1.1 主要试剂：MDA-MB-231人乳腺癌细胞株购自上海诺辰生物技术有限公司。胎牛血清购自clark公司，L15培养基购自gibco公司。转染试剂脂质体3000购自themor公司。淋巴细胞分离夜购自biosharp公司。PD-L1干扰质粒、无关对照干扰质粒、过表达质粒和空白质粒均由上海吉凯基因生物技术公司合成。细胞裂解液和蛋白酶抑制剂购自biosharp公司。PD-L1抗体、GAPDH、辣根过氧化物酶的兔抗鼠二抗购自成都正能生物技术公司。CD107a单克隆抗体购自R&D公司，FITC兔抗鼠标记抗体购自sigma公司。

1.2 人乳腺癌细胞株MDA-MB-231的培养：由于人乳腺癌细胞株MDA-MB-231需要L15培养基和无CO2的条件，所以在培养时选用细胞培养瓶瓶盖不透气的那种，除此之外其他条件相同。培养基中加10%的胎牛血清，37 ℃培养，2 d传代1次。

1.3 外周血单个核细胞的分离和与肿瘤细胞共培养：抽取志愿者外周血10 mL，放入抗凝管中，混匀，用等体积生理盐水稀释共20 mL。分装入事先装有2 mL淋巴分离夜的4个离心管中，2500 rmp离心20 min。悬浮于淋巴分离夜中的细胞即为外周血单个核细胞。将外周血单个核细胞吸入新的离心管中加入RPMI1640培养基10 mL，2500rmp离心5 min洗涤3次以洗除血小板。洗后倒掉培养基加入含10%胎牛血清的RPMI1640重新悬浮细胞，加入六孔板中每空1.5 mL，而后每孔加入溶于1 mLL15培养基中的1.5×106个肿瘤靶细胞。由于想得到活化的T淋巴细胞，必先活化抗原提程细胞包括树突状细胞。所以首先每孔加入一万单位的重组人干扰素伽玛使树突状细胞处于可激活状态。1 d后，加入脂多糖，一种Toll样受体配体，每孔10 μL，浓度100 μg/μL，培养3 d。

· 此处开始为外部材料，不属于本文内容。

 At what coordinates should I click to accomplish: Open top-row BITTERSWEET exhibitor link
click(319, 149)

1.4 用western blotting的方法检测转染PD-L1siRNA干扰质粒和过表达PD-L1质粒PD-L1的表达情况。

共培养3 d后，T淋巴细胞被激活，活化的靶向肿瘤细胞的特异性T淋巴细胞开始形成[4]。由于T淋巴细胞不贴壁，悬浮于培养液中，所以换液时将细胞培养液吸入离心管中再加入PBS定容混匀，离心2500 rmp，5 min，倒掉液体加入培养基吹匀，继续和靶细胞共培养。1 d后将六孔板的细胞分成5组，分别是不做任何处理组、转染PDL1siRNA组、转染无关siRNA组、空质粒组、PD-L1过表达组。

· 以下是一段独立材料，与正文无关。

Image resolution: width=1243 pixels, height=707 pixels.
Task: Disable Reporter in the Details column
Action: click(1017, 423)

1.5 用流式细胞方法检测：取六孔板中已转染细胞，将细胞刮下用PBS清洗3遍，用4%多聚甲醛固定0.5 h，之后用PBS洗3遍，4 ℃一抗孵育1 h后，用PBS洗1遍，再4 ℃避光二抗孵育0.5 h后洗3遍，然后上机检测。

2 结 果

2.1 western blotting 检测，一共做了3次，蛋白表达情况趋势均相同，取其中一次结果，见图1，PD-L1siRNA干扰组，PD-L1的表达明显下调，而PD-L1过表达组PD-L1表达上调，不做任何处理组、空质粒组、无关siRNA组无明显变化。

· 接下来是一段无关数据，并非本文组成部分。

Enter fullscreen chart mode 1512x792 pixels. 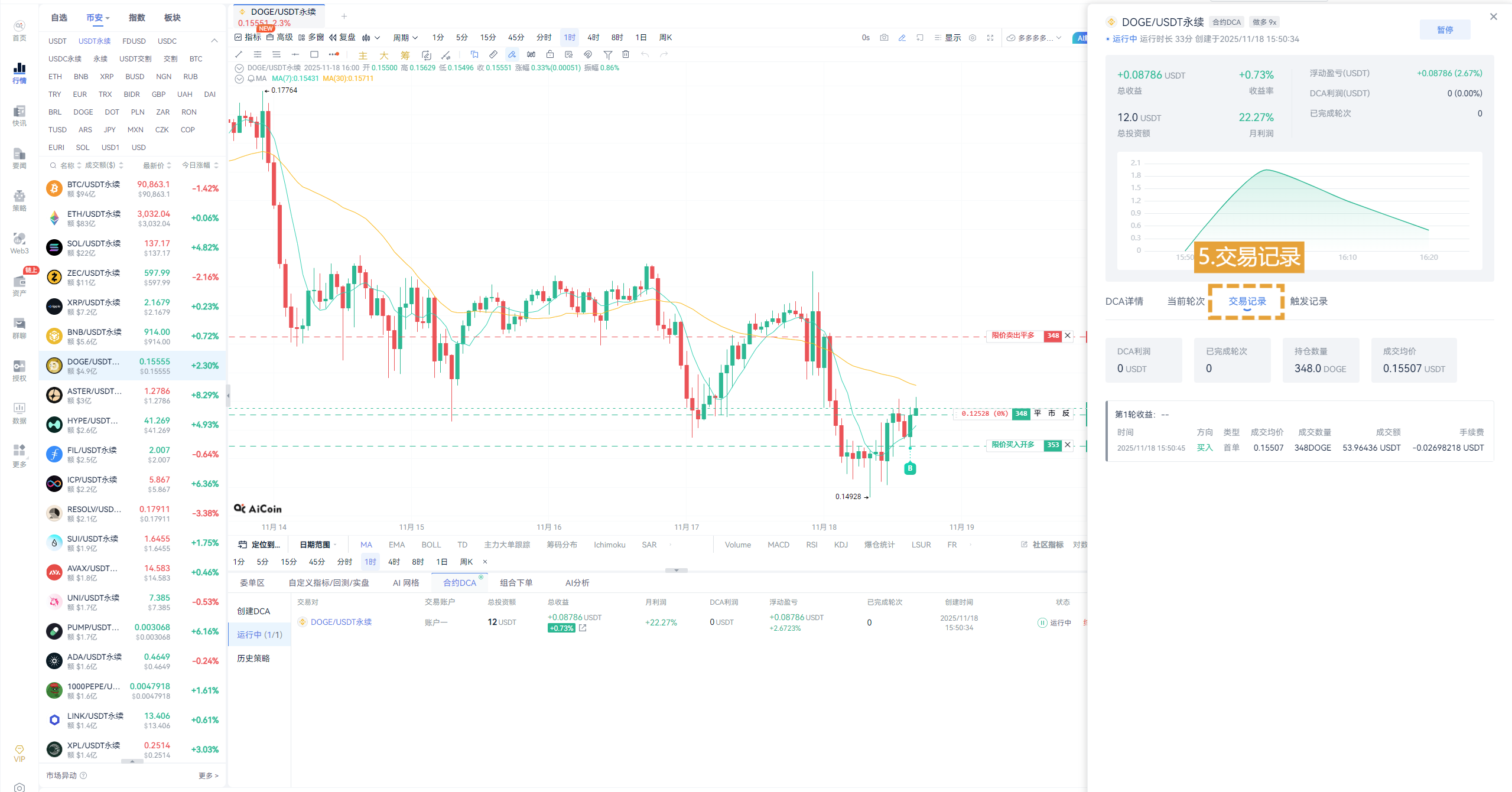[990, 38]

2.2 流式细胞检测，一共做了3次，波峰移动趋势均相同，其中一次结果见图2，PD-L1siRNA组与不做任何处理组、空质粒组、无关siRNA组、PD-L1过表达组比较，荧光强度增加，波峰右移。

3 讨 论

图1 WESTERN BLOT法检测各组细胞PD-L1蛋白表达情况

图2 流式细胞检测PD-L1对T淋巴细胞细胞毒作用的影响

依靠人体自身免疫系统去预防和治疗肿瘤，这无疑是最理想的治疗方式。从1863年德国医师魏尔啸发现肿瘤组织浸润大量免疫细胞开始，到现在科学家一直为这个理想努力着，但是这一理想始终没能实现。除了肿瘤本身因素比如恶性程度比较高的肿瘤细胞抗原提程能力下降使机体免疫系统无法有效识别，此外最主要的原因就是机体免疫系统对肿瘤的杀伤存在负向调控机制[5]。本实验研究的PD-L1就是其中之一。无论是正常上皮细胞还是恶变的细胞，也就是肿瘤细胞，都存在PD-L1的表达，一些肿瘤细胞表面的表达量更高[6]。PD-L1的表达主要受TLR4-NF-κB -IL-6-stat3信号通路的调控[7]。CD107a是溶酶体膜相关糖蛋白，活化的T淋巴细胞杀伤靶细胞依靠的是颗粒酶和穿孔素。它们的本质就是分泌型溶酶体。CD107a就存在于包绕它们的脂质双分子层中。在活化的T淋巴细胞脱颗粒时，溶酶体膜和细胞膜发生融合，溶酶体膜中的糖蛋白即CD107a也融在了细胞膜表面，所以CD107a可以衡量T淋巴细胞细胞毒作用的强度。流式检测结果，PDL1siRNA干扰组的细胞与其他组相比波峰右移，说明荧光强度比其他组要强，证明了下调PD-L1可以增强细胞免疫强度。这也为肿瘤的生物治疗提供了一个思路。